What the exercise asks >>
Beginning with the line that holds "The height and", write out each line exactly as it stands until the end of the data, and include no pictures.

Pixel coordinate grounding data
==================================================

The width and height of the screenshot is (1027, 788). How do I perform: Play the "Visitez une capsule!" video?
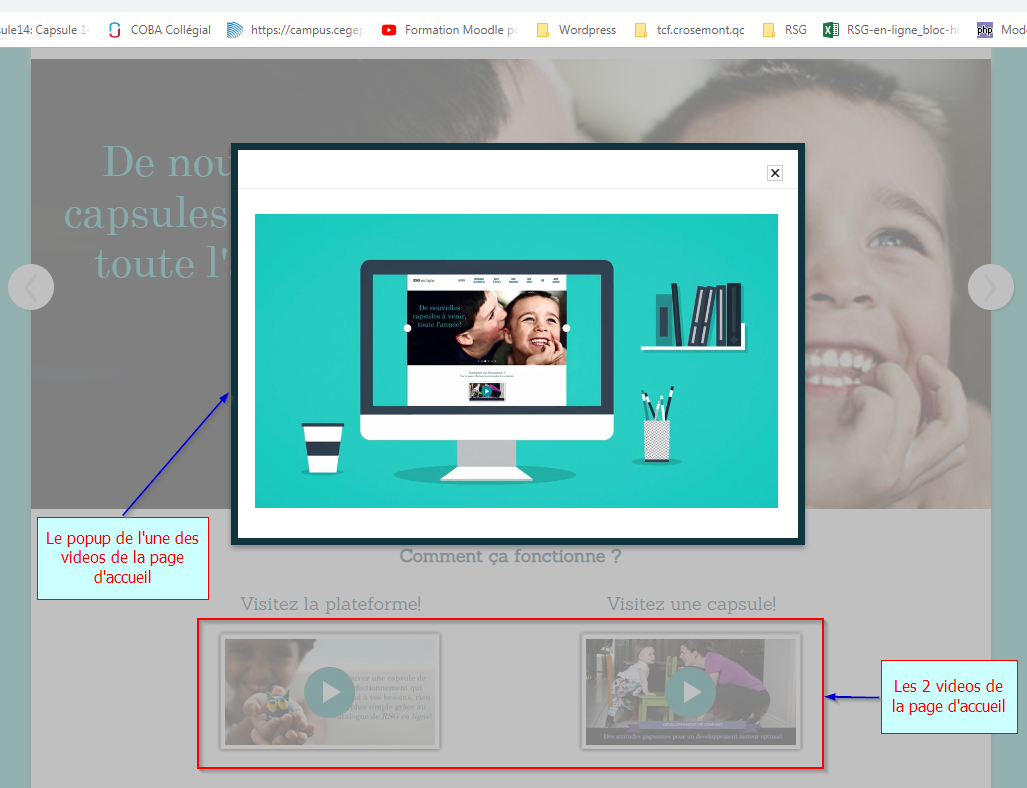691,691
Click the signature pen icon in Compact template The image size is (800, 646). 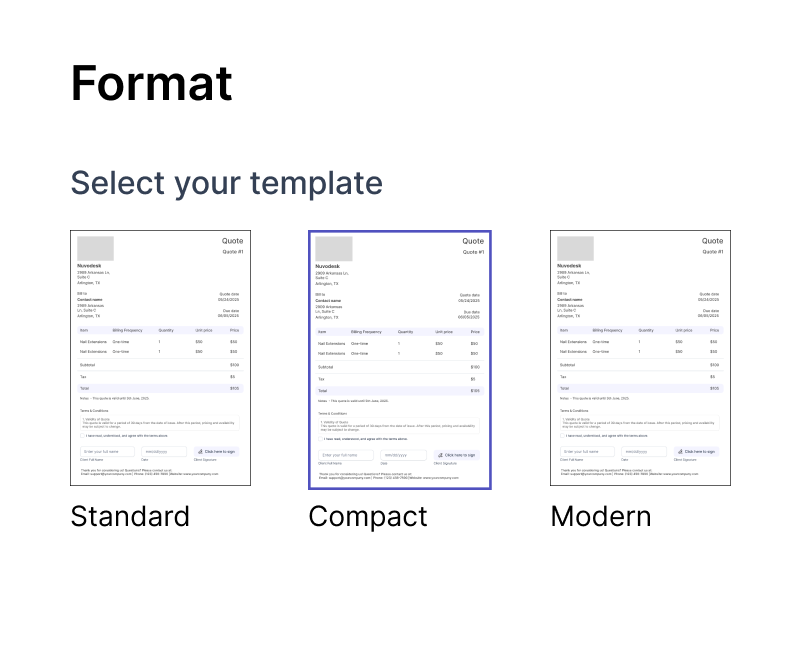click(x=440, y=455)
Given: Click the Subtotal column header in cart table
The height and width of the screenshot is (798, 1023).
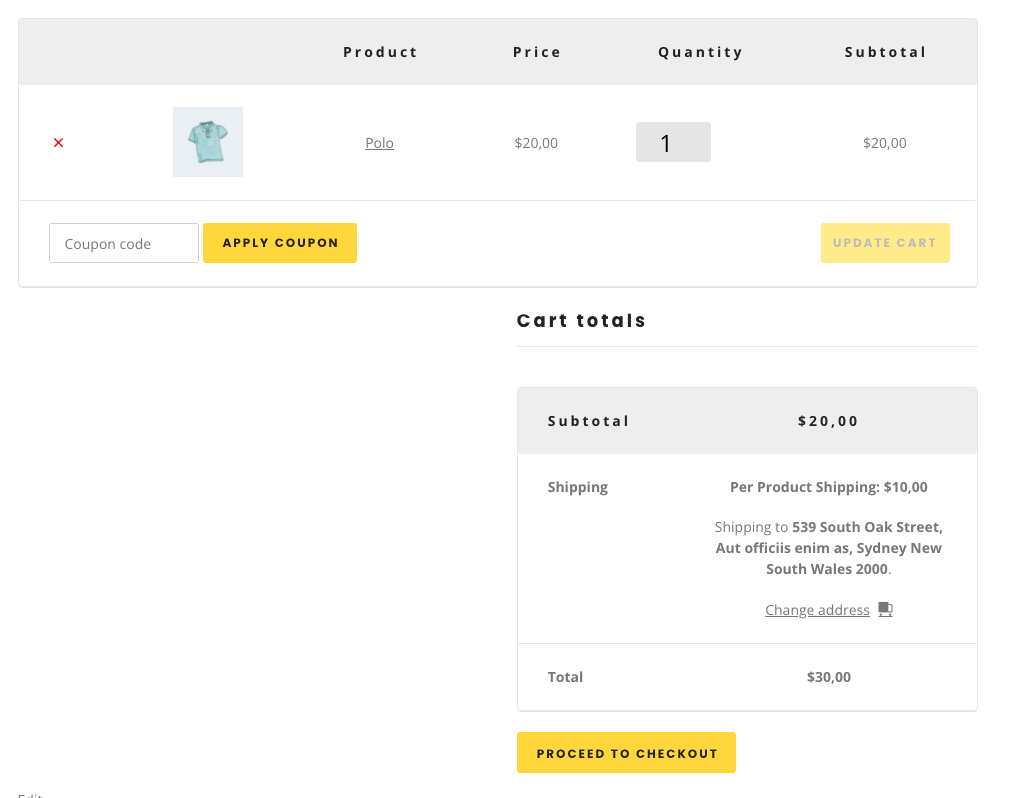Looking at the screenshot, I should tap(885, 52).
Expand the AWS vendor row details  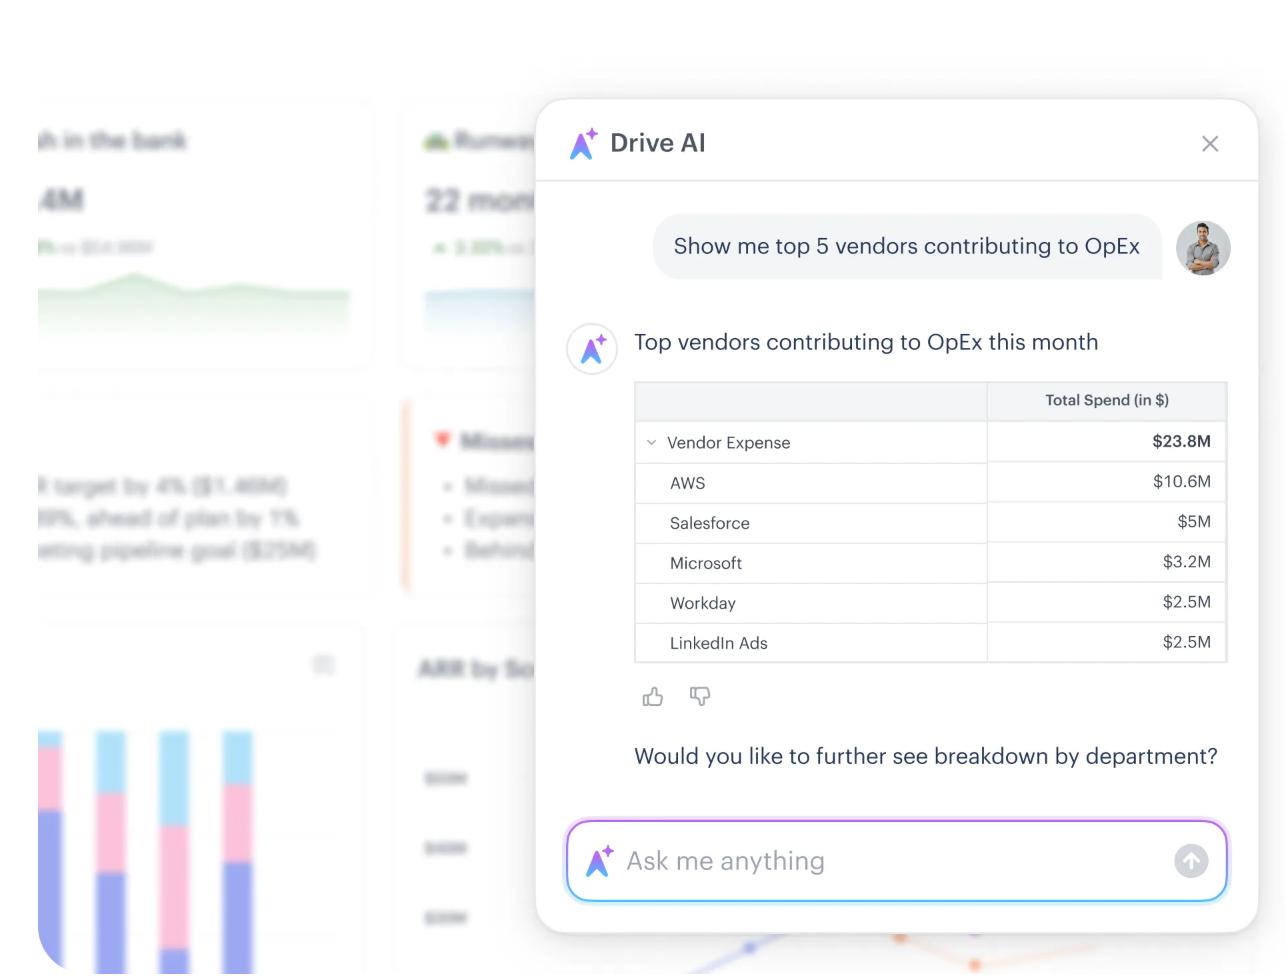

==================================================

Expected output >>
The height and width of the screenshot is (798, 1023).
Looking at the screenshot, I should tap(885, 52).
Expand the AWS vendor row details  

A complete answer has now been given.